A detailed report about the seeding of iPods to students has appeared on the Web site for Duke University's Chronicle. The University emphasises that this report was compiled by a student and in no way represents the views of the University.

The report includes comment from students and faculty about the successes and the failures of the $500,000 project. A "thorough and systematic" evaluation of the project will be finalized within two weeks.

According to the report, the project has had to overcome many difficulties, from technology problems to lack of student academic use, but there are many advocates of the initiative. The effectiveness of the experiment has not yet been fully explored, however, and the future of the iPod project is currently in limbo.

Admitting that Duke could have dealt better with technology problems, director of the Centre for Instructional Technology (CIT) Lynne O’Brien said that should the project be continued the necessary support will be in place. She explained: "We weren’t quite ready in some ways for all the things you need to make a project successful."

Popular pod

But despite teething problems, the popularity of the iPod has enhanced the popularity of the project. Vice president for information technology and chief information officer Tracy Futhey said: "Because the iPods have broad appeal, a request for students to use them in a particular course was unlikely to meet with resistance, as could be the case with technology that wasn’t as easy to use, or a technology that remained in students’ desk drawers rather than carried with them as part of their everyday lives.

"By focusing this project around a piece of equipment that we knew people would want to have with them, we thought it was also more likely that students and faculty would use their imagination to think about what other kinds of uses they might make of it."

The goal of the project was to provide teachers with new technologies to enhance course content and provide new angles to explore the same material. Officials hoped to find a device students were familiar with that could also be used academically. The iPod was selected, and 1,650 freshmen received a free 20GB iPods and voice recorders.

Natural fit

Futhey added that the iPod project was a natural fit into academia. She was impressed with the multitude of uses professors have found for the device.

She explained: "Until this project, iPods were mostly considered to be an entertainment device, but no one had explored their untapped potential for education. The idea behind this project was to put an incredibly easy to use, highly mobile and versatile device into the hands of our creative faculty and students to find out what kinds of academic uses they would discover."

Many teachers have embraced the iPods, integrating them fully into the curriculum, according to the Chronicle report. More than 30 courses used the devices to varying degrees, in particular the departments of music and languages.

Anthony Kelley, a professor in the Department of Music, said: "The iPod is a happy medium that made the material more convenient. I thought it was a daring venture for Duke to at least try something different to make the first year experience something memorable. The project definitely succeeded – you can see all the white cables dangling out of ears.”
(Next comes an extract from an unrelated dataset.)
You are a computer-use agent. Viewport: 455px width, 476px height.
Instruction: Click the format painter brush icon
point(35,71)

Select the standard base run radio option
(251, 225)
Foreign students are also big utilises of the iPods, primarily for its ability to record lectures.

Stunt scepticism

However, some students are more sceptical about the validity of the project. Freshman Dan Cook said: "I think it was a media stunt. We are an up-and-coming school, looking for ways to promote ourselves. Apple is too, so it is perfect."
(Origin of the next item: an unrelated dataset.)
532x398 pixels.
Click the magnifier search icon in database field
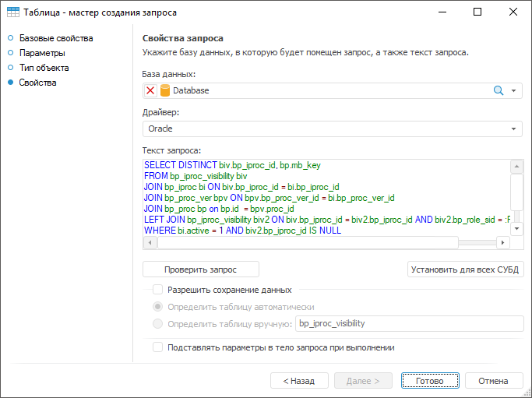point(499,90)

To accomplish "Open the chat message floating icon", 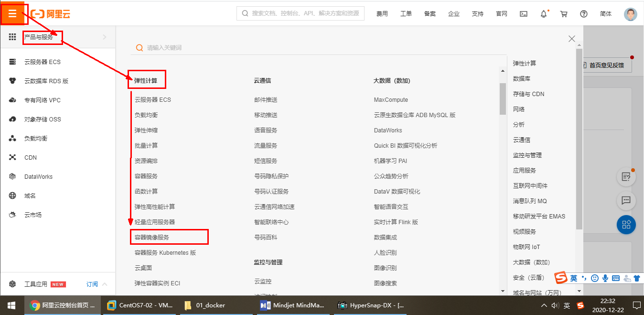I will pyautogui.click(x=626, y=200).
Another student hinted that few freshmen are using their iPods as intended. Janie Lorber said: "I could count on one hand the amount of freshmen I saw recording classes last semester. Nobody uses them for academic purposes. I think it is kind of embarrassing that every freshman got an iPod. I think it makes us look rich and silly."

Whatever the outcome, once the academic year concludes CIT will keep the loaner pool of iPods available for next year, O'Brien added: "I don’t really know the outcome, but I hope that faculty who know that iPods will be in their sophomore students’ hands next year will feel they have the opportunity to try some new things also. I’m sure there will be some continued opportunity for people to experiment."